The function UnirootAll searches the interval from lower to upper for several roots (i.e., zero's) of a function f with respect to its first argument.

UnirootAll(f, interval, lower = min(interval), upper = max(interval),
            tol = .Machine$double.eps^0.5, maxiter = 1000, n = 100, ...)

Arguments

f

the function for which the root is sought.

interval

a vector containing the end-points of the interval to be searched for the root.

lower

the lower end point of the interval to be searched.

upper

the upper end point of the interval to be searched.

tol

the desired accuracy (convergence tolerance).

maxiter

the maximum number of iterations.

n

number of subintervals in which the root is sought.

...

additional named or unnamed arguments to be passed to f (but beware of partial matching to other arguments).

Note

This is a verbatim copy from rootSolve::uniroot.all (v. 1.7).

Value

a vector with the roots found in the interval

Author

Karline Soetaert <karline.soetaert@nioz.nl>

Details

f will be called as f(x, ...) for a numeric value of x.

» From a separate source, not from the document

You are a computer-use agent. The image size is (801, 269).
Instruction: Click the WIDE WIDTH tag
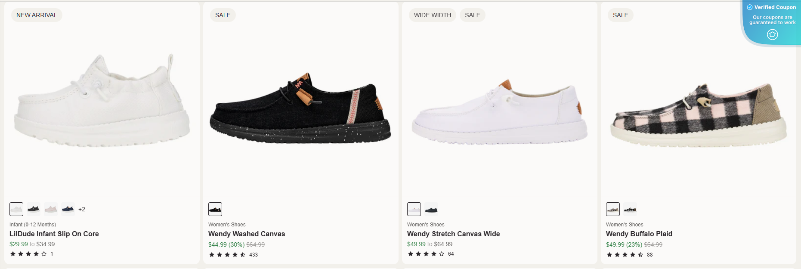pos(433,15)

Run demo(Jacobandroots) for an example of the use of UnirootAll for steady-state analysis.

See also second example of gradient This example is discussed in the book by Soetaert and Herman (2009).

See also

uniroot for more information about input.

Note

The function calls uniroot, the basic R-function.

It is not guaranteed that all roots will be recovered.

This will depend on n, the number of subintervals in which the interval is divided.

If the function "touches" the X-axis (i.e. the root is a saddle point), then this root will generally not be retrieved. (but chances of this are pretty small).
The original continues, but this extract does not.